Come dovrebbe apparire il complesso dell'Estadio Paradisus a lavori ultimati

La festosa accoglienza dei messicani per Coco Gauff

“Abbiamo il mare, le spiagge, la cultura messicana... tutte cose che piacciono alle giocatrici” diceva Santoscoy qualche giorno fa, quando ipotizzava la ricaduta economica dell'evento sul territorio. A suo dire, le WTA Finals possono generare un giro d'affari di circa un miliardo di pesos messicani, circa 50 milioni di euro. “E mi aspetto la presenza di circa 50.000 spettatori, di cui il 75% proveniente da fuori Cancun o addirittura dall'estero”. Stima fin troppo ottimistica, perchè prevederebbe il sold out per ciascuna sessione. Dando un'occhiata alla biglietteria, si scopre che c'è ancora ampia disponibilità per tutte le sessioni, semifinali e finale comprese. La prevendita è decisamente fiacca per la fase a gironi. Appena migliore per il weekend conclusivo, ma c'è ancora posto. I prezzi per la finale oscillano tra i 2.500 e gli 8.000 pesos (da 130 a 420 euro). I tagliandi più economici (il terzo livello dello stadio per la prima giornata) costano 1.400 pesos, l'equivalente di 70 euro. Gli organizzatori hanno annusato il flop: proprio in queste ore è stata annunciata una promozione che, per ogni biglietto adulti, ce ne sono due in omaggio per i bambini. Lo scopo è evidente: evitare di mostrare gli spalti vuoti in mondovisione. D'altra parte l'ampia disponibilità di tagliandi per tutte le sessioni non mente. Insomma, c'è il rischio di una figuraccia su scala globale. Non tanto per il Messico (che avrà l'alibi dello scarso preavviso), ma per una WTA che si è mostrata incapace di vendere, promuovere e organizzare a dovere un evento che dovrebbe rappresentare un fiore all'occhiello.
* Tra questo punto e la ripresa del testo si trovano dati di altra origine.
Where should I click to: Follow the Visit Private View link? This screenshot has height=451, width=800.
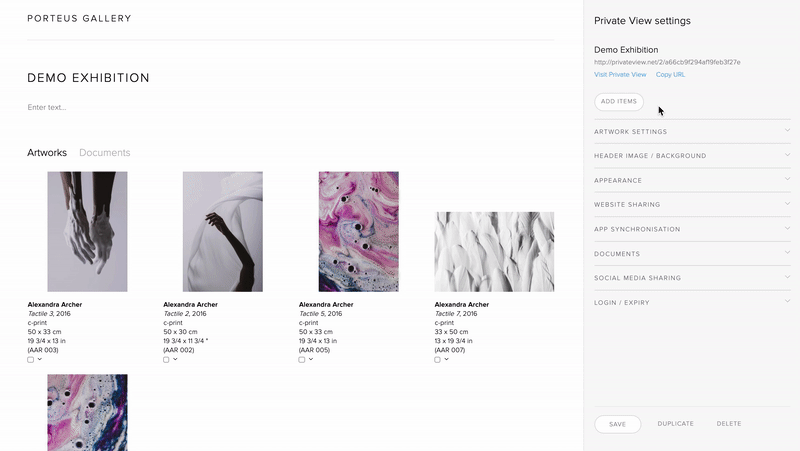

Nove milioni di montepremi sono un buon incentivo per tenere tranquille le giocatrici, ma la situazione complessiva non è sostenibile. La differenza con le ATP Finals è abissale, così come l'interesse mediatico. Steve Simon ha risposto stizzito alle parole di Yuriy Polskiy, vicepresidente della federtennis kazaka, che aveva parlato di un possibile fallimento dell'associazione nel 2026-2027. A suo dire, la WTA è in buone condizioni economiche. Sarà (anche se l'ultimo bilancio disponibile, quello del 2021, parla di un passivo di circa 15 milioni), ma non c'è dubbio che sul piano organizzativo stia attraversando una crisi senza precedenti. Le difficoltà per le WTA Finals si accompagnano a un calendario sempre più povero, tra tornei scomparsi e altri in difficoltà. Gli eventi combined sono gli unici in buona salute, ma è fin troppo facile associarla al traino del tennis maschile. E qualcuno già rimpiange la presidenza di Stacey Allaster: pur esagerando con i tornei in Oriente, aveva creato una struttura di marketing piuttosto efficace e alcune edizioni del Masters ben organizzate tra Istanbul e Singapore. Da parte sua, Steve Simon aveva puntato ancora più con la Cina, siglando un accordo decennale con Shenzhen. Lì è stato sfortunato, perché il Covid e il caso Shuai Peng hanno bloccato (dopo appena un'edizione) un progetto che avrebbe garantito moltissimi soldi. Ma l'incapacità di trovare soluzioni alternative in tre anni, beh, è un peccato che non dovrebbe restare senza conseguenze. Per adesso, vediamo che succederà a Cancun. Sperando che non piova.